WHAT IS NEEDED: Would you reproduce the data below exactly, please, leaving out its images?

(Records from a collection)
--

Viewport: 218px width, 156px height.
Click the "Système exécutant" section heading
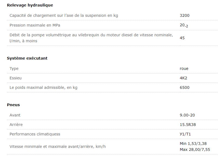(27, 58)
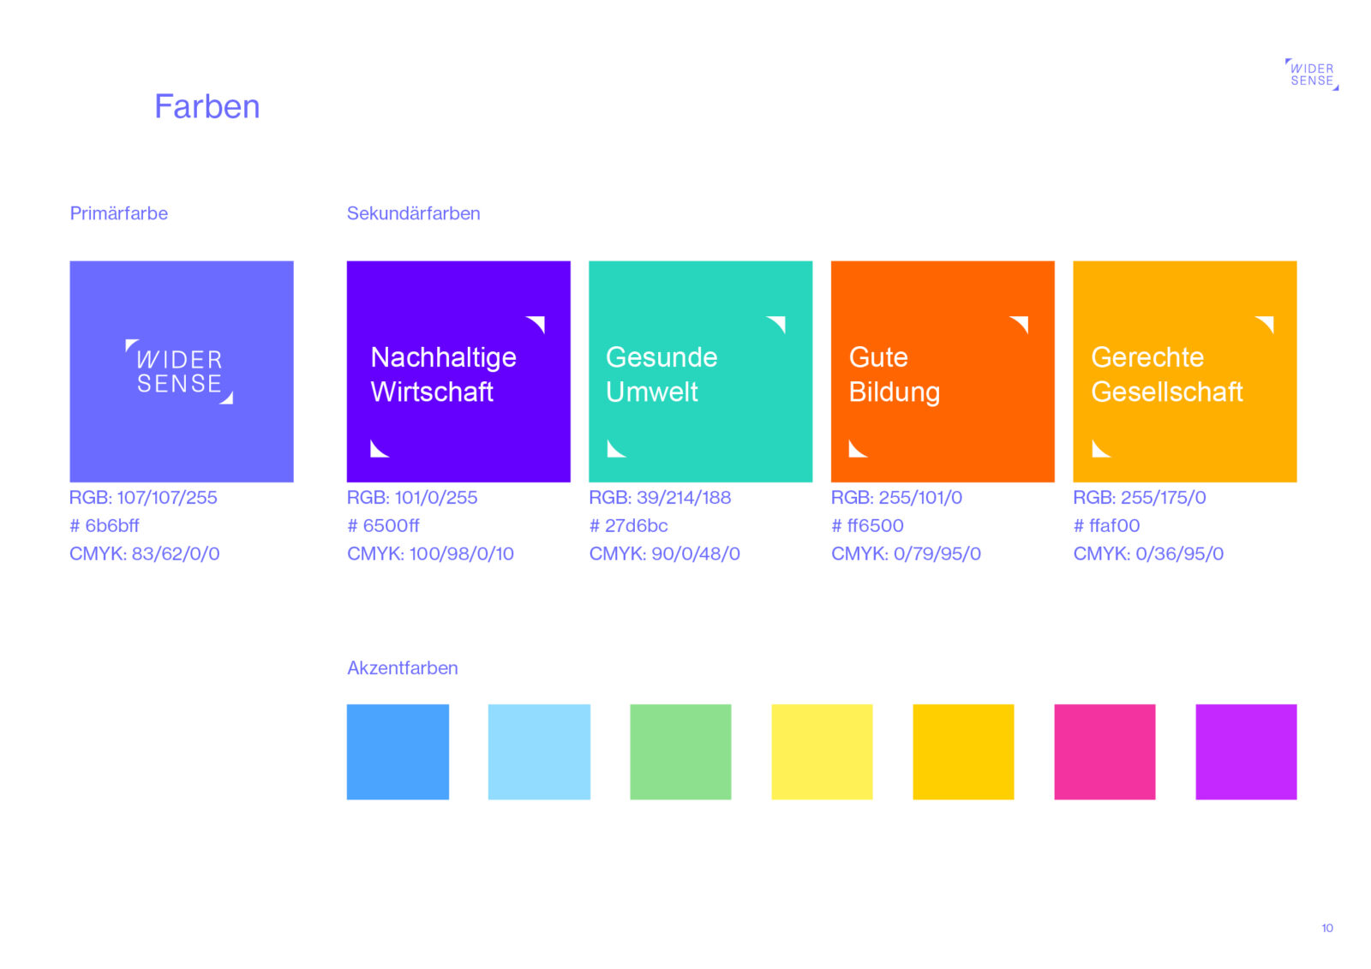Click the Wider Sense logo in top-right corner
This screenshot has height=969, width=1371.
[x=1312, y=75]
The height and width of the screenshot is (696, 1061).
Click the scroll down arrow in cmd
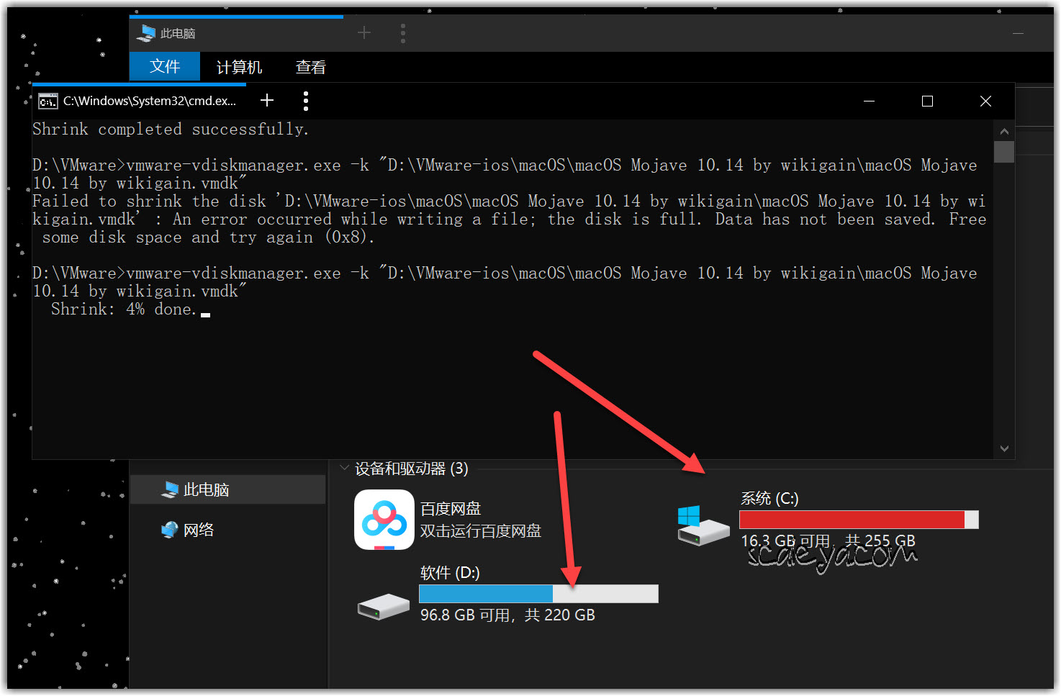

--

SOLUTION:
Viewport: 218px width, 156px height.
Click the "Système exécutant" section heading
(27, 58)
Click the Wider Sense logo in top-right corner
This screenshot has height=969, width=1371.
[x=1312, y=75]
The height and width of the screenshot is (696, 1061).
Click the scroll down arrow in cmd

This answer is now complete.